Resources on Race. This week’s Enews offers many resources from Christ Church’s engagement with racial injustice in particular, and more general reflections on multi-ethnicity, immigration, and our prayerful responses. Some of the resources also represent responses from our broader Anglican family. There’s a lot here, more than can be digested in a day, but my hope is that you will work your way through these over the next week or so.
We are suffering, and so are so many people around us. How do we walk through this, and companion others through suffering? Christine Warner shares here what she has learned about how to hold suffering, companion others through it, and encounter Jesus.

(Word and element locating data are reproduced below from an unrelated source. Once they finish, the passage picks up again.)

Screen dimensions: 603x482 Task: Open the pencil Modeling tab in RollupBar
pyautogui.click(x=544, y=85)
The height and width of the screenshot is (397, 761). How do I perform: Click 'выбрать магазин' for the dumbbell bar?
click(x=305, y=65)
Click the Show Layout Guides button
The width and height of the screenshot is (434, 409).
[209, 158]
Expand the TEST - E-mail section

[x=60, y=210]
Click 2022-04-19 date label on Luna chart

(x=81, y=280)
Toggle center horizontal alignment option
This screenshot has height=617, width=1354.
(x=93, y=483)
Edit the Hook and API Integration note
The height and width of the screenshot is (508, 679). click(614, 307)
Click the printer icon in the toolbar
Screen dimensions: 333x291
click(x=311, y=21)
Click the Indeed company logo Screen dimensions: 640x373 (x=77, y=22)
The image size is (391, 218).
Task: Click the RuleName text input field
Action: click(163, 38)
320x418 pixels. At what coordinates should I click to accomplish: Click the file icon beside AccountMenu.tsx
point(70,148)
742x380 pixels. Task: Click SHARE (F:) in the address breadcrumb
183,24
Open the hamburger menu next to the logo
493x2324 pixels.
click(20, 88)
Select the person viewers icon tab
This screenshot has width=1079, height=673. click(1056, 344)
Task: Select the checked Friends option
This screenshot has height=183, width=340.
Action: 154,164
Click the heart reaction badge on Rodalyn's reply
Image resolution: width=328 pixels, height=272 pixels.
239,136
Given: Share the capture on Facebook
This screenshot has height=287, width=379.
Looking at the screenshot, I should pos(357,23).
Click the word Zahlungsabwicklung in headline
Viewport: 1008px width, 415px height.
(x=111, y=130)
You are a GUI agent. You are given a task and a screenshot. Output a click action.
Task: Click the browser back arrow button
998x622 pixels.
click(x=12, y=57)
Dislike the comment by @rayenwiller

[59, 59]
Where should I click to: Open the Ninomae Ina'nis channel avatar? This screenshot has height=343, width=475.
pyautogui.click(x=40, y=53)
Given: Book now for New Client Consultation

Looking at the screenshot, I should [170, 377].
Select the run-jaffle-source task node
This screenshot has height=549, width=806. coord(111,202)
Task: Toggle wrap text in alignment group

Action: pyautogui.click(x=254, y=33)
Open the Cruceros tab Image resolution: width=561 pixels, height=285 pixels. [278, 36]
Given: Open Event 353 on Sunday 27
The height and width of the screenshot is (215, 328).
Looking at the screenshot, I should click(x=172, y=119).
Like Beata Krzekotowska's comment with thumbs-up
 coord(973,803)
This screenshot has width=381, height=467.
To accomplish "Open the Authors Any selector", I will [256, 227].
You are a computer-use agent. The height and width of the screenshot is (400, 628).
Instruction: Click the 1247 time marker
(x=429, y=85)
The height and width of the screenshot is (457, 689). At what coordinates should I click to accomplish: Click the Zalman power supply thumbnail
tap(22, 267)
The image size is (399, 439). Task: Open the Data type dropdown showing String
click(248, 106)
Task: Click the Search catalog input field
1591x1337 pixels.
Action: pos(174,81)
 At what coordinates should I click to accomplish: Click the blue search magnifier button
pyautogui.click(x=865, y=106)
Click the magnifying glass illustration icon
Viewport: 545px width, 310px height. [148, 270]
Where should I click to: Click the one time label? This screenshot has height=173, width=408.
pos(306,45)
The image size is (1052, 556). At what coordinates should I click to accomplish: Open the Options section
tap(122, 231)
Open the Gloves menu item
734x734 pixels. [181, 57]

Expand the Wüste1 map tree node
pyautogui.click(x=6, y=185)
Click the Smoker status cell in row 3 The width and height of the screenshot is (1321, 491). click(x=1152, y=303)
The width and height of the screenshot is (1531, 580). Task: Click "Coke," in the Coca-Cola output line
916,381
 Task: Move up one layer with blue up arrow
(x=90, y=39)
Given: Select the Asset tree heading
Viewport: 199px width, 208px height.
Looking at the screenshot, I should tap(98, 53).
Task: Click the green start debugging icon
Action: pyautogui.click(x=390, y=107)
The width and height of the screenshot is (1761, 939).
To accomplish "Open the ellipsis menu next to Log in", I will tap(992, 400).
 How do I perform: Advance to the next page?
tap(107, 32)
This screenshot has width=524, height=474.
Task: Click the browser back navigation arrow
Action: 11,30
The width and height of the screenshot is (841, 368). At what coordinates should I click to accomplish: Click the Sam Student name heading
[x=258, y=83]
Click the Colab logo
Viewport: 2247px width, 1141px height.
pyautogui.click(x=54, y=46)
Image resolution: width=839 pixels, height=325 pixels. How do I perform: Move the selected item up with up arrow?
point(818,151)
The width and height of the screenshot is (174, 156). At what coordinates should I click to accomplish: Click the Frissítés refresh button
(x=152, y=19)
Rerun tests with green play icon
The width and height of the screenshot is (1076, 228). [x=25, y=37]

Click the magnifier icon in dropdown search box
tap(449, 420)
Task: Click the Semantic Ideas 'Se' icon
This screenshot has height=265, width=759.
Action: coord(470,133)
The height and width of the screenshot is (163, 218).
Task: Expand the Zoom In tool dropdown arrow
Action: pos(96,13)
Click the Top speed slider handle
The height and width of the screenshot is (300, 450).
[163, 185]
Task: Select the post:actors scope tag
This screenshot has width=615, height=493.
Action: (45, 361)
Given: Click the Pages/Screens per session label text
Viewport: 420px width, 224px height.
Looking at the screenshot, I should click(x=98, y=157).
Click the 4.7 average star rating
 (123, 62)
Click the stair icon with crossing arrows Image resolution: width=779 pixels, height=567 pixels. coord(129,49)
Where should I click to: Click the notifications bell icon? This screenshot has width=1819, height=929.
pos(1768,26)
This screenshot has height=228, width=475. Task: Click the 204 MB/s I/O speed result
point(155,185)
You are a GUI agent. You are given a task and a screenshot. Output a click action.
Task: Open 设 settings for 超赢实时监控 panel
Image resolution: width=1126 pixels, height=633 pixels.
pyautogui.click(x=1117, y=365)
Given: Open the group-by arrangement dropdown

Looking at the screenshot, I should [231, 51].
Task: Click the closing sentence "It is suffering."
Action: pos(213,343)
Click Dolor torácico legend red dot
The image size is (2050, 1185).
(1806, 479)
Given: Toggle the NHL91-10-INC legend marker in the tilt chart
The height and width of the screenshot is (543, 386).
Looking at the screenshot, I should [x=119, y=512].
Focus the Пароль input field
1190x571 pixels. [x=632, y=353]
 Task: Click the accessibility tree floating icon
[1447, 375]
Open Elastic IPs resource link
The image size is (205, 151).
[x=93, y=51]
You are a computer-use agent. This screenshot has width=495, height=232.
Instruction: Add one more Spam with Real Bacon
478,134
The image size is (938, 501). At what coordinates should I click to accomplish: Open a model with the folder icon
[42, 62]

AMEN held a Night of Prayer and Lament (scroll down to the recording) last week, focused on the suffering of people of color due to both police brutality and the disproportionate impact of Covid-19. AMEN stands for the Anglican Multi-Ethnic Network. Christ Church also hosted a citywide prayer vigil on our property, led by Christian Community Development Association last Wednesday night. A local news channel covered the story here.
A sermon at Christ Church by Joe Ho, from Ephesians 2:11-22, on the gospel that reconciles all people for a multi-ethnic Church.
A presentation for Christ Church on “Race, History, and Policy in East Austin,” by Jennifer, Ashton, and Virginia Cumberbatch. This was part of our learning and listening, as we moved into the downtown Eastside.
A commissioned report, Meeting Medina, to learn about the history of our property and its neighborhood, the dynamic relationship between race and gentrification, and the neighborhood’s assets that can serve its flourishing. This report is framed in terms of asset-based community development, which has a personal connection for me.
Before coming to Christ Church as Rector, I founded Ciudad Nueva, a community development organization a few blocks from the Mexican border, in downtown El Paso. They continue strong, fifteen years later, doing excellent gospel work, seeking the shalom of the city and empowering at-risk families. A new ministry, Abara, was spun out of Ciudad Nueva in recent years to cultivate opportunities for understanding, serving, and loving across divides through education, encounters, and response. Christ Church began, just before the pandemic, taking groups to the border to learn about the migration of peoples, their needs and trials, and how the church can respond.
Letters from me last week, Anglican clergy and lay leaders nationwide, and Bishop Todd (with several other bishops) will give you a sense of how Anglican leadership has been responding to this moment, from the local to national level.
Again, please join us and invite others for this Sunday’s live stream as we unite in one voice, crying out to God for his kingdom to come, in Austin / the U.S. / on earth, as in heaven.
P.S. Two other resources to keep listening and learning: I recently read and heartily recommend The Color of Compromise: the Truth about the American Church’s Complicity in Racism by Jemar Tisby! I also commend to you the ministry of Be the Bridge, whom you’ve heard us promote at Christ Church as they seek to form new multi-ethnic discussion groups. Even spending some time at their website (go to their “Resources” section) can be formative.